Hoewel we vaak genoeg ‘Jij komt zó uit de vorige eeuw’ naar ons hoofd geslingerd krijgen, zijn we blijkbaar hip genoeg om allerhande spullen van ons te lenen of in te pikken.
- Mascara – ‘Hoezo die is alleen voor jou? Ik kan toch wel een beetje lenen? Die van mij is op, moet ik dan zonder de deur uitgaan? Ik dacht het niet.’
- Sneakers – ‘Ja, maar die van mij zijn nat/oud/stuk/te klein/niet leuk en wat geeft het dan als ik die van jou aantrek?’
- G-Star trui – ‘Zeg nou eerlijk, mij staat-ie toch veel beter?’
- Telefoon – ‘Mijn telefoon is stuk/leeg/werkt niet meer/heeft geen geheugen meer, en ik kan toch niet onbereikbaar zijn?’
- Rugzak – ‘Waar moet ik anders mijn gymspullen in doen?’
- Fietssleutel – ‘Het is toch makkelijker als die op mijn kamer ligt? Anders moet ik er steeds naar zoeken als ik jouw fiets pak.’
- Buskaart – ‘Ehm, die van mij is, ehm, een beetje kwijt.’
- Sportshirt – ‘Maar die zit gewoon heel lekker.’
- Hardloopbroek – ‘En die zit ook gewoon heel lekker.’
- Shampoo – ‘Die kan beter hier liggen anders gebruikt iedereen het maar, toch?’
- Koptelefoon – ‘Ik ben die van mij kwijt, en jij gebruikt deze toch nooit? Oh wel? Nou ja, dat delen we deze vanaf nu, oke?’
- iPad – ‘Ik krijg van jou geen iPad, dus dan is het toch normaal dat ik die van jou leen?’
- Nagellak – ‘Maar jij hebt die kleur wel, en ik niet.’
- Föhn – ‘Hoezo die moet in de douche liggen zodat we die allemaal kunnen gebruiken? Je denkt toch niet dat ik jouw föhn met anderen deel, of zo?’

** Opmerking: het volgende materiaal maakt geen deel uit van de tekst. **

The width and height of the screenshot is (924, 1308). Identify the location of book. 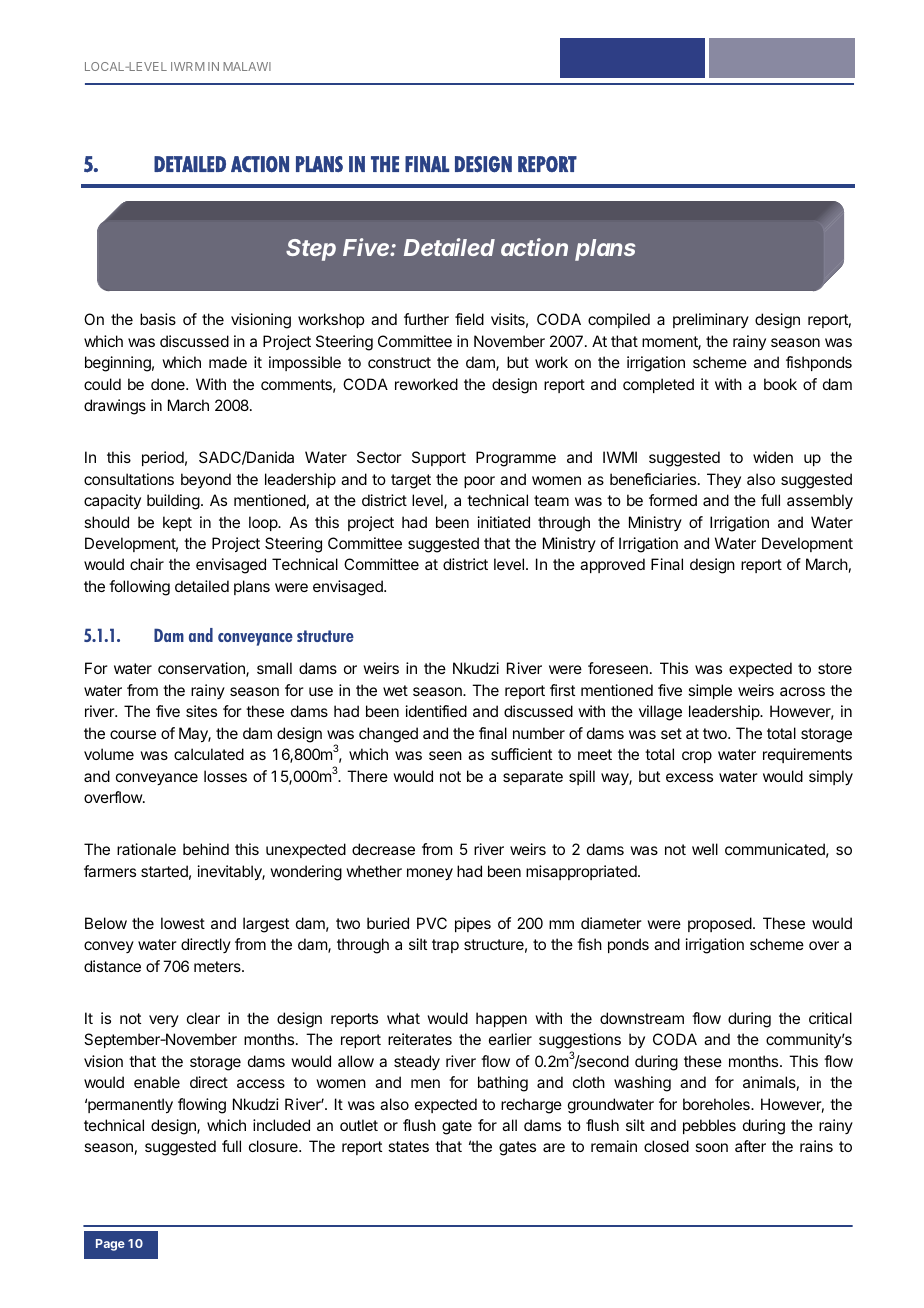
(780, 384).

- Servies van oma – ‘Ja hoor eens, ik kon geen andere kopjes vinden.’
- Goed verstopte chocolade – ‘Had je deze verstopt? Oh, nou ja, ik kwam het gewoon tegen hè.’
- Tijdschriften – ‘Ben ik te jong voor jouw magazines? Waar slaat dat nou weer op?’

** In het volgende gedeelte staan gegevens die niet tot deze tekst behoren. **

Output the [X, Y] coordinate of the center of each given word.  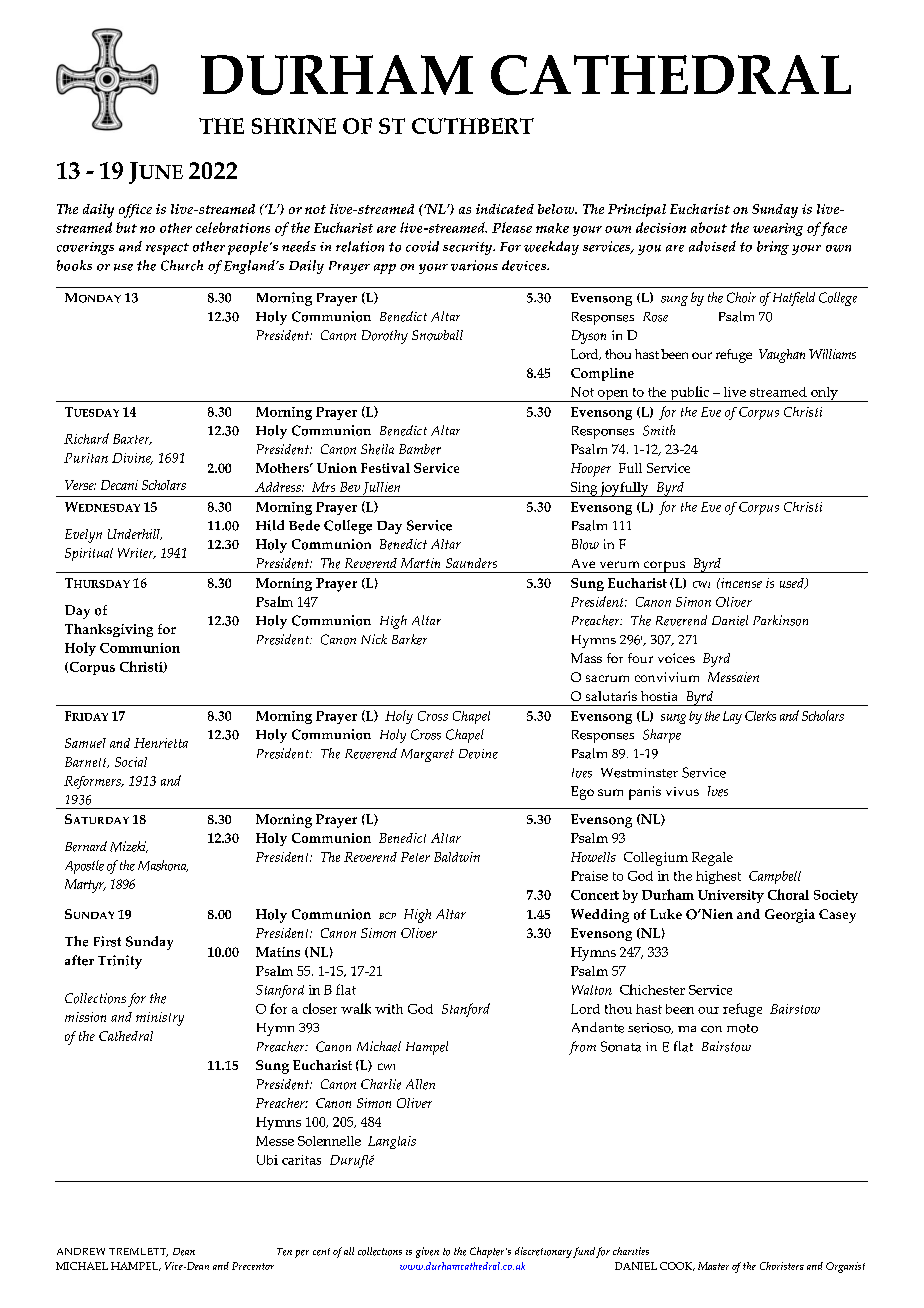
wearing [778, 229]
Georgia [790, 916]
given [427, 1252]
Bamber [420, 449]
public [689, 394]
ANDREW [81, 1251]
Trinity [120, 962]
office [135, 211]
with [389, 1009]
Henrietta [161, 743]
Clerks [760, 716]
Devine [478, 754]
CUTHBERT [473, 126]
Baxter [132, 439]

- Oorbellen – ‘Ik had zwarte nodig. Die van mij? Ja, die kan ik dus niet vinden.’
- Serum – ‘Wat goed voor jouw huid is, is toch ook goed voor die van mij?’
- Dagcrème – ‘Ik kan er toch niks aan doen dat dat potje 50 euro kost?’
- Neusspray – ‘Mijn neus is verstopt, nou goed?’
- Skisokken- ‘Maar ze zijn zo lekker warm, en we gaan toch niet op wintersport.
- Sjaal – ‘Het was echt koud vanochtend, dus ik dacht dat jij het dan wel goed zou vinden als ik jouw sjaal zou omdoen. Je wilt toch niet dat ik ziek word?’
- Handschoenen – ‘Die passen zo goed bij je sjaal, vandaar.’
- Doucheschuim – ‘Ik gebruik dit om mijn kamer lekker te laten ruiken, daar is toch niks mis mee?’
- Kaasschaaf – ‘Ja, ik weet ook niet hoe dat ding hier komt, hoor.’
- Theepot – ‘Waarom moet ik die weer in de keuken terugzetten? Is toch handig als die hier staat?’
- Bril – ‘Ja, ik moest even een selfie met een bril maken om te kijken of ik een brillenhoofd heb.’
- Laptop – ‘Die van mij is oud/stuk/lelijk/langzaam/versleten, en die van jou niet, dus…’
- Maizena – ‘Hoe denk je anders dat ik slijm kan maken?’